Puntualmente, appena scaduto l'ultimatum di 48 ore, le forze armate egiziane sono rientrate pesantemente e possiamo anche dire prepotentemente in scena dopo le dimissioni dello SCAF avvenute poco dopo l'elezione presidenziale di Mohammed Mursi e il successivo posizionamento a riposo (con grandi e altisonanti e ben remunerate 'sinecure') degli alti ufficiali che avevano animato e diretto il Supremo Consiglio cui era toccato di salvaguardare la gradualità e legalità della transizione tra l'autocrazia di Mubarak e le prime consultazioni democratiche nella millenaria storia del Paese.

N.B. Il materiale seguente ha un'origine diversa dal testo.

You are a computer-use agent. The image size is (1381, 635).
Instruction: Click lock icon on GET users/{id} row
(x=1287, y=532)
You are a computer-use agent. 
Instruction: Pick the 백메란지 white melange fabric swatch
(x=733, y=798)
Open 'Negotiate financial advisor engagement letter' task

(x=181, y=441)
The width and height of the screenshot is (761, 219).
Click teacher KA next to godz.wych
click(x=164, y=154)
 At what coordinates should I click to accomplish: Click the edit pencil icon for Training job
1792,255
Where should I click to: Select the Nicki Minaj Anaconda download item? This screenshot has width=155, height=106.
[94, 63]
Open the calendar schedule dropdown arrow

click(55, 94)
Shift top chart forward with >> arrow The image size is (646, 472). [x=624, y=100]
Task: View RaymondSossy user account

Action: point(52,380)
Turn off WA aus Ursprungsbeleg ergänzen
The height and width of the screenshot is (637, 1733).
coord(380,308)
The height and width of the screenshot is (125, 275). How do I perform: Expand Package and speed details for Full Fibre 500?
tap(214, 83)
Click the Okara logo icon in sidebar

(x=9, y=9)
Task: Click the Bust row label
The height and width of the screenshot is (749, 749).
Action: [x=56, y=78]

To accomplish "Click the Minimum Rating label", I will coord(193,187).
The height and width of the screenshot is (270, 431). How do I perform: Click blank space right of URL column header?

I morti negli scontri di piazza che hanno portato al 'redde rationem' tra i generali e le istituzioni elette (dove l'Ikhwan musulmana aveva la maggioranza schiacciante) hanno causato oltre 50 morti e 1500 feriti, ma non sono arrivate ai picchi di violenza toccati due anni e mezzo fa al momento della dissoluzione del regime dell'NPD e del suo anziano leader.
La situazione é tuttora confusa, si parla di un appello del Presidente alla popolazione fedele alle istituzioni elette a "resistere pacificamente" ai tentativi di intervento militare nella vita pubblica, ma si dice anche che Mursi sarebbe stato ormai costretto agli arresti domiciliari e che forze dell'Esercito sarebbero impegnate a erigere barriere artificiali con blocchi di cemento e transenne attorno al palazzo presidenziale.